=== INPUT FOR THIS TASK ===

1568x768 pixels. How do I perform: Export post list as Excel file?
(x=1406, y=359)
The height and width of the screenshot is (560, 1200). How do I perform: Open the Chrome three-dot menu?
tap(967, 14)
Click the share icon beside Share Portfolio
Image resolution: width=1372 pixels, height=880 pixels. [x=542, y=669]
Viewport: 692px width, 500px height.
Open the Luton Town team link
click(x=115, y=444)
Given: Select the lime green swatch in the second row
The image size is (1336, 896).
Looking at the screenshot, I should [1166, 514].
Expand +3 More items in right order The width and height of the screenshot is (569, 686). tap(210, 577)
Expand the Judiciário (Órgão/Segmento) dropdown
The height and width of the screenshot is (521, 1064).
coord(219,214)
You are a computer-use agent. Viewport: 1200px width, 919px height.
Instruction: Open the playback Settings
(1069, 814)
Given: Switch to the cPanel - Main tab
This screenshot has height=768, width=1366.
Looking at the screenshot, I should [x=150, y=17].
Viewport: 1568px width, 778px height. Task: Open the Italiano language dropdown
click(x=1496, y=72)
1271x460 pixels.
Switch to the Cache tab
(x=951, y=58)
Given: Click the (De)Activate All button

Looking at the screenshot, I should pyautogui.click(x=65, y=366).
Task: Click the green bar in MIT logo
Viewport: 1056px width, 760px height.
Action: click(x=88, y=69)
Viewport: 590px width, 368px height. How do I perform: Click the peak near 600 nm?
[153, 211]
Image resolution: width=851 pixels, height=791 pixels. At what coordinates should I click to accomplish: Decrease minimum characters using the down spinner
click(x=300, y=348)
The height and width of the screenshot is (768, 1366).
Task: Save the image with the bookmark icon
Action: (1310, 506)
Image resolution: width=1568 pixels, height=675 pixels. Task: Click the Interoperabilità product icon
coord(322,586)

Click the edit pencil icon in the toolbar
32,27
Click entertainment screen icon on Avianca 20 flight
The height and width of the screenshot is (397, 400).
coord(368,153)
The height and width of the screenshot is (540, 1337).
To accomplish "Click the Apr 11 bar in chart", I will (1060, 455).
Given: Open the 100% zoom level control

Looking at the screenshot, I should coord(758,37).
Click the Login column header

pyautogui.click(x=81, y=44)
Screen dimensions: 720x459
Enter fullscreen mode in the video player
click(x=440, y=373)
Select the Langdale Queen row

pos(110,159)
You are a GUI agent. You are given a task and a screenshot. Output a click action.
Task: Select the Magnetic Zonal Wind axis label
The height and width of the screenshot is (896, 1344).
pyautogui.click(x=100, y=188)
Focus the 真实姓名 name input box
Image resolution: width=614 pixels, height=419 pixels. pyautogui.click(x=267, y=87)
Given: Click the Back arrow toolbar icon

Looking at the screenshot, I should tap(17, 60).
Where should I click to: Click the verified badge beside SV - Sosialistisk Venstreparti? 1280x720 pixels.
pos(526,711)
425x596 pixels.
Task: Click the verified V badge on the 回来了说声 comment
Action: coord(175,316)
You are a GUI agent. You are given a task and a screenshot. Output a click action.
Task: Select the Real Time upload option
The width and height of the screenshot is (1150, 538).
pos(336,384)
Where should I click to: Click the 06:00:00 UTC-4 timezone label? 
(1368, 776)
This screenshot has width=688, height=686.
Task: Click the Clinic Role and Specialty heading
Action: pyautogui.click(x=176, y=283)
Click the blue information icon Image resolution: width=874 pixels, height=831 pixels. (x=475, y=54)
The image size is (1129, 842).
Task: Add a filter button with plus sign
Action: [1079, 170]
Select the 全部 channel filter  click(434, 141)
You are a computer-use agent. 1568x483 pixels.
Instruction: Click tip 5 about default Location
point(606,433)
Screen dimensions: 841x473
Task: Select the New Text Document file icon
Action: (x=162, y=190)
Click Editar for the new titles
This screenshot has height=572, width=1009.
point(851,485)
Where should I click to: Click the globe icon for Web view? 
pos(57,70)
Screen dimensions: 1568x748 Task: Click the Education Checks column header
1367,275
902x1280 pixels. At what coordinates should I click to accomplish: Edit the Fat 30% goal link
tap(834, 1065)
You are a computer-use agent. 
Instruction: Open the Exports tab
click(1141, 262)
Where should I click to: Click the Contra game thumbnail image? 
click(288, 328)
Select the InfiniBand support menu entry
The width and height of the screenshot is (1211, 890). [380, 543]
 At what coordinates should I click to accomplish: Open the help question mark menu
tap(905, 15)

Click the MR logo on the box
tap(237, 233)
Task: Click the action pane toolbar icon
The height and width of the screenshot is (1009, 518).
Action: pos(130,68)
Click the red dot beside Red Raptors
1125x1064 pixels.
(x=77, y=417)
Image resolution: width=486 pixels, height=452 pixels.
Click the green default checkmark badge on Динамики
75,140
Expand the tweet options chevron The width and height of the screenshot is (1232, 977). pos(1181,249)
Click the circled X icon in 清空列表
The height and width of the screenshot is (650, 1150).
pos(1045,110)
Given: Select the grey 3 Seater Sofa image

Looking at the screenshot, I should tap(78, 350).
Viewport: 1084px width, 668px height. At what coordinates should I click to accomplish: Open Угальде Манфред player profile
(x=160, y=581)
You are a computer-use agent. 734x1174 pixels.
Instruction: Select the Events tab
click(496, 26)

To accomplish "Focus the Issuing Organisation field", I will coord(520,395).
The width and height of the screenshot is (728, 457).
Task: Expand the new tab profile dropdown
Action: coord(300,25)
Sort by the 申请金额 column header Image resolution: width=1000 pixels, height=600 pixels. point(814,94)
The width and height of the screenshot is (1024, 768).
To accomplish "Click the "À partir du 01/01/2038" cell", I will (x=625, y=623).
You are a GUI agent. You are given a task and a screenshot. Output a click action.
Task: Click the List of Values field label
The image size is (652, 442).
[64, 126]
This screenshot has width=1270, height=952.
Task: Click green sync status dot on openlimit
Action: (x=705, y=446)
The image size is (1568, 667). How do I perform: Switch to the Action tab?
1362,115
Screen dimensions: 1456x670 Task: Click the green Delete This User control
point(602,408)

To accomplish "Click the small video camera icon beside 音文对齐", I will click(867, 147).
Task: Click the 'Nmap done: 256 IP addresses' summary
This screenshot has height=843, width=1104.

===

Each line in the records above that contains the word "agent" must be copied.

SOLVED PROBLEM >>
You are a computer-use agent. Viewport: 1200px width, 919px height.
You are a GUI agent. You are given a task and a screenshot. Output a click action.
You are a GUI agent. You are given a task and a screenshot. Output a click action.
You are a computer-use agent. 1568x483 pixels.
You are a computer-use agent. 
You are a computer-use agent. 734x1174 pixels.
You are a GUI agent. You are given a task and a screenshot. Output a click action.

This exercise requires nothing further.